### Instructions
1) From the article on servicewomen's access to contraception, write out the passage that begins at the words "The House has" and stops after the words "accessing birth control.".
2) According to the article on servicewomen's access to contraception, what share of women in the military reported an unintended pregnancy in the past year in the 2012 report?
3) Decide whether each statement agrees with the article on servicewomen's access to contraception. Answer yes or no, and quote the deciding words.
(a) The defense policy bill passed the House on a Friday.
(b) The Senate has already passed its own version of the bill.
(c) Most survey respondents spoke to a provider about contraceptive options before deployment.

### Text shown
▶

Congress typically spends a lot of time fighting about birth control. This makes it all the more surprising that both Republicans and Democrats are supporting legislation to increase access to contraceptives among women in the military. Robert Pear at the New York Times has the details:
The annual defense policy bill, passed on Friday by the House, says military clinics and hospitals must be able to dispense any method of contraception approved by the Food and Drug Administration. Women have complained that they are sometimes unable to obtain contraceptives prescribed by their doctors, especially when they are deployed overseas.
The House bill also says women should, whenever possible, have access to "a sufficient supply" that will last for their entire deployment. Women who are overseas for long periods sometimes report that they have difficulty refilling prescriptions because military clinics run out of specific contraceptives and resupply shipments can be slow to arrive.
The House has passed a bill containing this language, while a similar version is still making its way through the Senate.
Servicewomen tend to have a higher rate of unintended pregnancy than the civilian population. One 2012 report found that more than 10 percent of women in the military said they'd had an unintended pregnancy in the past year. The Center for American Progress published a separate report in 2014 detailing the obstacles that military women face in accessing birth control.
"A survey of servicewomen’s experiences accessing contraception during deployment found that one-third of servicewomen could not obtain the method of birth control they wanted before deployment for a variety of reasons, including short notice of their deployment," it found. "Fifty-nine percent of respondents reported that they did not speak to a provider about contraceptive options prior to deployment, and 41 percent found that their prescriptions were difficult to refill once they were deployed."
The congressional proposal would go beyond requiring military hospitals to offer birth control — it would also provide access to long-acting, reversible contraceptives like intra-uterine devices and birth control implants. These types of birth control, which are inserted by a doctor and last for years, are better at preventing pregnancy because they leave no space for human error. Pills that have to be taken every day — and, in this case, by women stationed abroad — could be less effective.

◀

### Information supplied
▶

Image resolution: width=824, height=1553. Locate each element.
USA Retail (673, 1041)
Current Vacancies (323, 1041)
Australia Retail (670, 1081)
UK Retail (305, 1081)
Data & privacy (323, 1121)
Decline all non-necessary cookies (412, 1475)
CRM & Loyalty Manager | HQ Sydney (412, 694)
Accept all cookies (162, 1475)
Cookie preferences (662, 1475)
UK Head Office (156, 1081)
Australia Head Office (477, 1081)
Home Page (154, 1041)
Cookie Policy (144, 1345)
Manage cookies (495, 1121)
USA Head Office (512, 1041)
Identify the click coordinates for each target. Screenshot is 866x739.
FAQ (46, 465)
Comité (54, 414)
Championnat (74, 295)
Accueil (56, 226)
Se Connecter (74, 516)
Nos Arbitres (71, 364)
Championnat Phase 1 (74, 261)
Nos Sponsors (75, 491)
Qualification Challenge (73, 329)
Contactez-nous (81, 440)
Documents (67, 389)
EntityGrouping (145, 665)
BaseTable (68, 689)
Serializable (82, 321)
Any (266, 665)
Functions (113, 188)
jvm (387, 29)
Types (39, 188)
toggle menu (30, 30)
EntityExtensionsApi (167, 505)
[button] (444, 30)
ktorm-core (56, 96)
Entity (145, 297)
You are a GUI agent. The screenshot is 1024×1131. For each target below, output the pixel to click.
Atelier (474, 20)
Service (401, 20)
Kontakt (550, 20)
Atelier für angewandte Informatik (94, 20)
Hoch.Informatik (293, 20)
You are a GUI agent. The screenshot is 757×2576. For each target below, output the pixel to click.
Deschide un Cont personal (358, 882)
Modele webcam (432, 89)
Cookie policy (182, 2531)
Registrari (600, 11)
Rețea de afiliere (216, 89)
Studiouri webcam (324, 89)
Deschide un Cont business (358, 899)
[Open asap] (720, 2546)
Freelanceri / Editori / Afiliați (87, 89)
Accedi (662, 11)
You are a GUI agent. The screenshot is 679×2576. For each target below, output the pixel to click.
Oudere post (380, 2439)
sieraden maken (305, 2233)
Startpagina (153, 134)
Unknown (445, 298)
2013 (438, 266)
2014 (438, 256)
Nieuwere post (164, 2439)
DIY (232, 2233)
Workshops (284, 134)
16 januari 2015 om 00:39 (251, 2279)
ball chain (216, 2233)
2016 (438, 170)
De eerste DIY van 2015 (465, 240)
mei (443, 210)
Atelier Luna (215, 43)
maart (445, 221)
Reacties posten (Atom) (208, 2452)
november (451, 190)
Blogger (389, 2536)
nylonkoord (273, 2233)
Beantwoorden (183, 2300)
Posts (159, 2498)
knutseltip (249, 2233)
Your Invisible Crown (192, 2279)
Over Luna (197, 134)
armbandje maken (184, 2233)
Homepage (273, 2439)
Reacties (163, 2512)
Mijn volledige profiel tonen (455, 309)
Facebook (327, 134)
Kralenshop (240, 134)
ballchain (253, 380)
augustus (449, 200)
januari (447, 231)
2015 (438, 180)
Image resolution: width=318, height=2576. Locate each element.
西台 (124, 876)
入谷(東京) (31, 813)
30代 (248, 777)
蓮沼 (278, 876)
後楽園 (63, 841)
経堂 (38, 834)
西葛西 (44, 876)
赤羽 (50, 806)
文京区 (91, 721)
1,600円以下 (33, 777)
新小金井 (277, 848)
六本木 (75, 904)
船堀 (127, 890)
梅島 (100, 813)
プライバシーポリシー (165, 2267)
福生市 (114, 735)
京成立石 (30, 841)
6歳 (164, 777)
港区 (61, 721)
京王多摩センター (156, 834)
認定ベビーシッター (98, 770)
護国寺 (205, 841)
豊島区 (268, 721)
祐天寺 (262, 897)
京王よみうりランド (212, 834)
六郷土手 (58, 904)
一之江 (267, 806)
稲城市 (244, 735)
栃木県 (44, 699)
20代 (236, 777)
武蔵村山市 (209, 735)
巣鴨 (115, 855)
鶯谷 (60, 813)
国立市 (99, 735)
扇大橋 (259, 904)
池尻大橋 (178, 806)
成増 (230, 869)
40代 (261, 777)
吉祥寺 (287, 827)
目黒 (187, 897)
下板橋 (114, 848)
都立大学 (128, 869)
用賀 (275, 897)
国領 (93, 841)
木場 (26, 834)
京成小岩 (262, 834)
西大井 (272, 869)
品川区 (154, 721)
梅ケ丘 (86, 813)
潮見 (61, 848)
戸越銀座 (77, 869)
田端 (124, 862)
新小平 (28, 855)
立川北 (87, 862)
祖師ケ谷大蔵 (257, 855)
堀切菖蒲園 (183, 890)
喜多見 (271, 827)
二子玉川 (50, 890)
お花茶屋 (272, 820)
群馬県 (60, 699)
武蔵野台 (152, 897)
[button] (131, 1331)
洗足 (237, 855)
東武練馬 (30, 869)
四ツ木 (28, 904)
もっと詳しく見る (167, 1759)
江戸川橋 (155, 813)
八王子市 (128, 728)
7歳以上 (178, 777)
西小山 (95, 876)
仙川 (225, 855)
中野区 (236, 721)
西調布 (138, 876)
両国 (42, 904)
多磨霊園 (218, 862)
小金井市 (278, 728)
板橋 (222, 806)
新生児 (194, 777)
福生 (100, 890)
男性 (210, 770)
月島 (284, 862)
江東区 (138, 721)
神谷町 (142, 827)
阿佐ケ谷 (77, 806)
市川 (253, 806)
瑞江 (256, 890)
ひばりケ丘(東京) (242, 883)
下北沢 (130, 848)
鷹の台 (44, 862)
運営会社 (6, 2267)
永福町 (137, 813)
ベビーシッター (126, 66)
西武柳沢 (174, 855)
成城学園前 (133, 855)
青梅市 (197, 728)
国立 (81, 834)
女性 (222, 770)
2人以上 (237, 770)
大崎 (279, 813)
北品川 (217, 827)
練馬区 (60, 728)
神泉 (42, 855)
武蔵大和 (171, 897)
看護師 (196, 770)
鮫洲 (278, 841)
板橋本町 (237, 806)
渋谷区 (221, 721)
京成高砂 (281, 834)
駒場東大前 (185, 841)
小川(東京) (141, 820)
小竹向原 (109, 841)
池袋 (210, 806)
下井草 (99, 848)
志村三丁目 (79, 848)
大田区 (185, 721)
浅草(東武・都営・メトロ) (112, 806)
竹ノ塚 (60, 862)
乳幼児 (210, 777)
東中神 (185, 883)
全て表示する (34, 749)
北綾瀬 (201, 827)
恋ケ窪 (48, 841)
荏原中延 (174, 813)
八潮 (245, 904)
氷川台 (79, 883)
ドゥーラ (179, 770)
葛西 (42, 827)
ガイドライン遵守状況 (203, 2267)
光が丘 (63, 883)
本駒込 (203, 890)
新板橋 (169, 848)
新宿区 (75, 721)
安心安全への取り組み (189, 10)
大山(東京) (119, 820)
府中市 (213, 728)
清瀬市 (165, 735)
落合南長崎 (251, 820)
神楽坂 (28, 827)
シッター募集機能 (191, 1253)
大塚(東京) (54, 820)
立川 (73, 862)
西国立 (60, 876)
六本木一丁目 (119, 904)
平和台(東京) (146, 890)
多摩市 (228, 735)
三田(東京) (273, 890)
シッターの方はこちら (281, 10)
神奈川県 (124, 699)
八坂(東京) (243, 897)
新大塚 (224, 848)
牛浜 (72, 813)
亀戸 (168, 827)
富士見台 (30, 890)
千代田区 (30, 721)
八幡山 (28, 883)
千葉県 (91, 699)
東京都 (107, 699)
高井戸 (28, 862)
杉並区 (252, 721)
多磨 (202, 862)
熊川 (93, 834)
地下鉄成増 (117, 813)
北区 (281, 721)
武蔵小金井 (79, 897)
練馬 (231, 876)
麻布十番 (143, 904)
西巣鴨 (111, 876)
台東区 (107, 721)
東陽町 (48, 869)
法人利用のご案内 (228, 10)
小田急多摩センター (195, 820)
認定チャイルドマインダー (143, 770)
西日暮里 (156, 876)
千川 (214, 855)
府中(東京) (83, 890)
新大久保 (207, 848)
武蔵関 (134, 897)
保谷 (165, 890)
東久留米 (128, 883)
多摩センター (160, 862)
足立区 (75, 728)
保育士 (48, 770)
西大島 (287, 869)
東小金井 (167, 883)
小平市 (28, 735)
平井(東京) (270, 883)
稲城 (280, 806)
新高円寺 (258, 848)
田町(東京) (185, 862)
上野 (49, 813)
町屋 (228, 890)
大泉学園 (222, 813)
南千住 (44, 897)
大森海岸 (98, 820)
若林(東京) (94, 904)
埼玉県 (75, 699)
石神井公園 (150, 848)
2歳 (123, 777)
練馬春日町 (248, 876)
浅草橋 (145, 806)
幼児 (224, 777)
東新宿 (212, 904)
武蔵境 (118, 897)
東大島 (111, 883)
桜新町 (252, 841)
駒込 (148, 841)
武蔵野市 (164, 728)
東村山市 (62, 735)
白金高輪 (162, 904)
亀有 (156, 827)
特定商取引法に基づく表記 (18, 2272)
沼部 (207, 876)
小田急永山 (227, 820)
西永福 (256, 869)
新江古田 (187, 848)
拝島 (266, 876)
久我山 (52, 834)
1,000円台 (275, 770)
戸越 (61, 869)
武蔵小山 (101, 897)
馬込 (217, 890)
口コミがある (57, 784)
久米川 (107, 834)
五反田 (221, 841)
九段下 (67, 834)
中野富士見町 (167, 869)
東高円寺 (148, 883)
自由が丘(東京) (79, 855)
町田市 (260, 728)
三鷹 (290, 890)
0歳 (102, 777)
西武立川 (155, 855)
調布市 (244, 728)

◀

### Answers per task
1)
The House has passed a bill containing this language, while a similar version is still making its way through the Senate.
Servicewomen tend to have a higher rate of unintended pregnancy than the civilian population. One 2012 report found that more than 10 percent of women in the military said they'd had an unintended pregnancy in the past year. The Center for American Progress published a separate report in 2014 detailing the obstacles that military women face in accessing birth control.

2) More than 10 percent.

3)
(a) Yes: "passed on Friday by the House"
(b) No: "a similar version is still making its way through the Senate"
(c) No: "Fifty-nine percent of respondents reported that they did not speak to a provider about contraceptive options prior to deployment"